Selection:

[START]

FIGS. 3 to 13 are, similar to FIG. 2, cross sections in the width
direction of the finger electrode portions 41 and 51.
[0043] Here, FIGS. 3 to 6 illustrate production processes of the
photoelectric conversion portion 20, and FIGS. 7 to 13 illustrate
formation processes of the n-side electrode 40 and the p-side
electrode 50.
[0044] First, with reference to FIGS. 3 to 6, the production
processes of the photoelectric conversion portion 20 will be
described.
[0045] As illustrated in FIG. 3, an i-type amorphous silicon layer,
an n-type amorphous silicon layer, and an insulating layer
(protective layer) are sequentially laminated on the light
receiving surface and the back surface of a semiconductor
substrate. As the semiconductor substrate, a crystalline silicon
substrate, a gallium arsenide (GaAs) substrate, an indium phosphide
(InP) substrate, and so on, may be applied. While the crystalline
semiconductor substrate may be an n-type polycrystalline silicon
substrate or a p-type monocrystalline or polycrystalline silicon
substrate, in the present embodiment, the n-type monocrystalline
silicon substrate 21 is used. The n-type monocrystalline silicon
substrate 21 preferably has a thickness of about 100 to 300
.mu.m.

[END]

What is asked: Continue the patent passage on making the photoelectric conversion portion, starting right after its last sentence. The data after this passage is separate material and has no connection to it.

Available data:
[START]

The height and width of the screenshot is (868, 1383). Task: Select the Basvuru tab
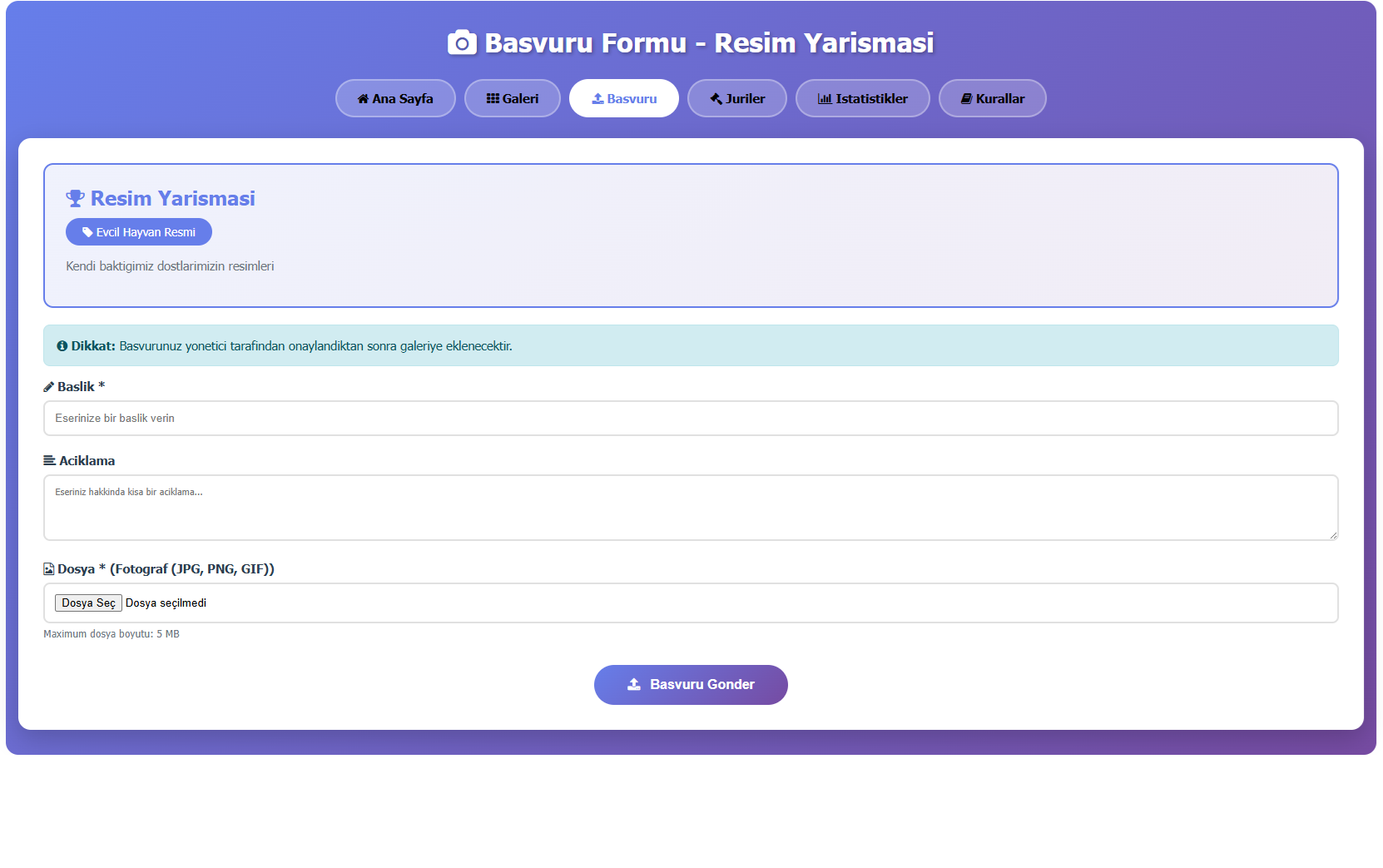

[END]

Exercise result:
[0046] In this process, for example, the n-type monocrystalline
silicon substrate 21, which is clean, is placed in a vacuum
chamber, where the respective layers are formed in a laminate
structure by plasma chemical vapor deposition (PECVD) or
sputtering. In the present embodiment, the i-type amorphous silicon
layer 22, the n-type amorphous silicon layer 23, and the protective
layer 24 are sequentially laminated on the light receiving surface
11 of the n-type monocrystalline silicon substrate 21, and the IN
layer 25 and the insulating layer 31 are sequentially laminated on
the back surface 12.
[0047] In the forming process of the i-type amorphous silicon
layers 22 and 27, silane gas(SiH.sub.4) is diluted with hydrogen
(H.sub.2) and this can be used as material gas, for example.
Further, in the forming process of the n-type amorphous silicon
layers 23 and 28, phosphine (PH.sub.3) is added to silane
gas(SiH.sub.4) and is further diluted with hydrogen (H.sub.2) and
this can be used as material gas, for example. By varying the
dilution ratio of silane gas with hydrogen, the film properties of
the i-type amorphous silicon layers 22 and 27 and the n-type
amorphous silicon layers 23 and 28 can be varied. Further, with a
variation in the concentration of phosphine (PH.sub.3) to be added,
the doping concentration of the n-type amorphous silicon layers 23
and 28 can be varied.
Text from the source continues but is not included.